Officials from coast to coast have long sought funding to restore natural habitats that are essential to beach communities, as floods wreak havoc in the East and rising sea levels increasingly threaten the West. By 2050, sea levels are expected to rise by 1 foot or more on average, increasing as much in that time as they have in the past century.

Escalating climate threats have prompted a continuing debate among policymakers and experts about how best to guard against devastating damage, between those who prioritize building infrastructure like sea walls — sometimes called “gray infrastructure” — and those who favor nature-based solutions, or so-called green infrastructure.

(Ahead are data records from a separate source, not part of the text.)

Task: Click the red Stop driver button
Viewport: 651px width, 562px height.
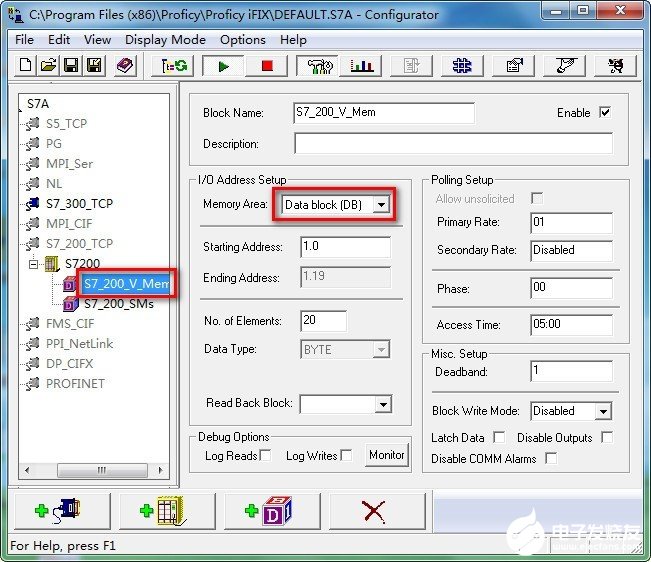Action: pyautogui.click(x=266, y=66)
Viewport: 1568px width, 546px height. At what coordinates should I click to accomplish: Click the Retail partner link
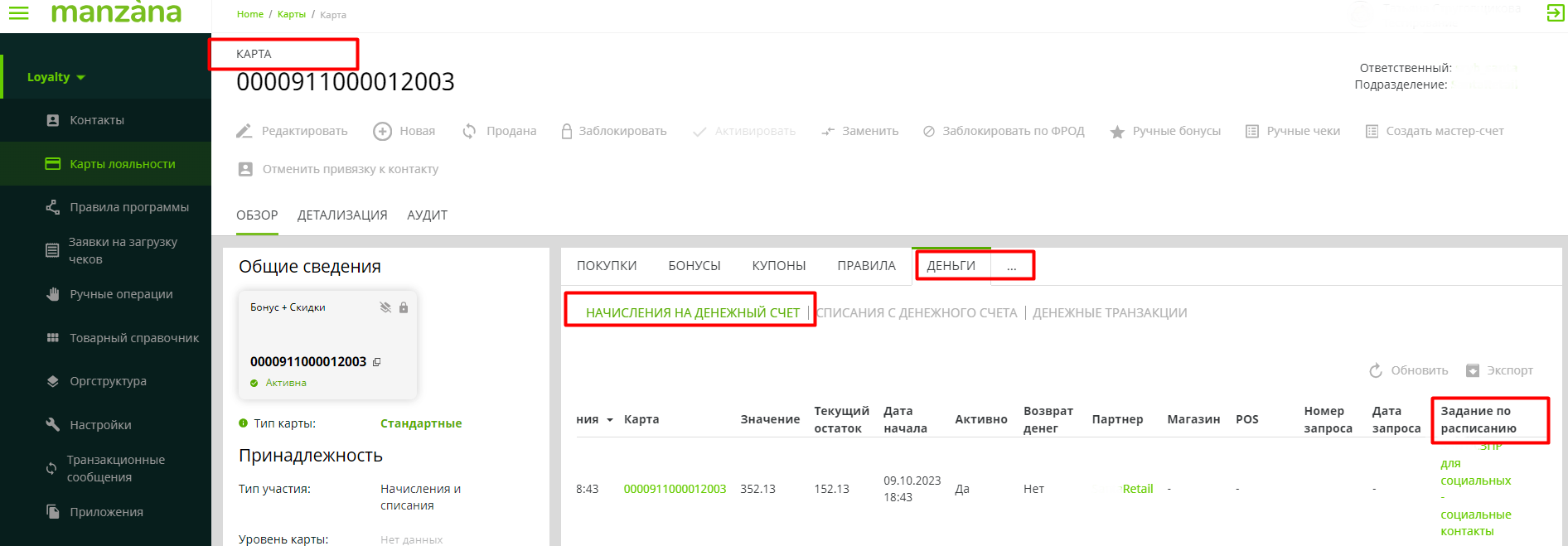[1137, 489]
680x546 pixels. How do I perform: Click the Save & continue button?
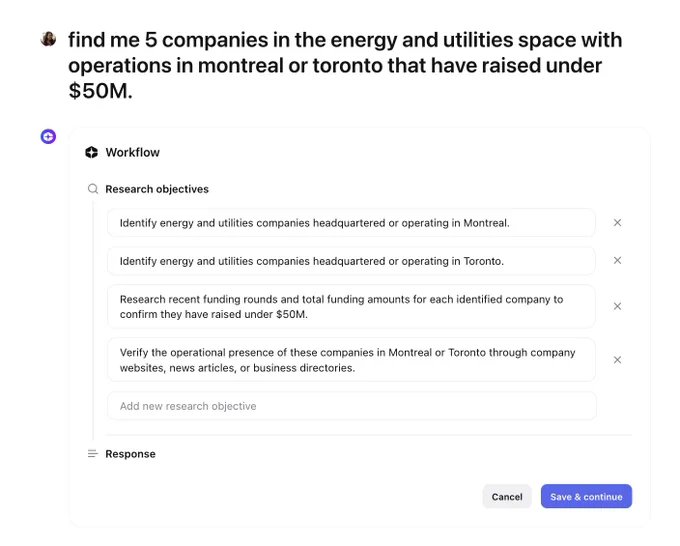[x=586, y=497]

Tom Cors, a government relations official at the Nature Conservancy, said the resilience funding in the climate law, in combination with resources in the infrastructure law passed last year, represented the most significant influx of money for green infrastructure, the latest move in a shift that began about a decade ago.

The funding from the new climate law will be distributed to NOAA, which is expected to provide funding through contracts, grants and other agreements to local, state and tribal governments, nonprofits and institutions of higher education. The law specified that the money should go to projects that support natural resources in coastal and marine communities, including wetland restoration or restoring sea grass and oyster beds.

The moment a city constructs a levee or a sea wall, it “is immediately deteriorating,” Hutzel said. “When you work with nature, you are building a system that the natural processes are maintaining.”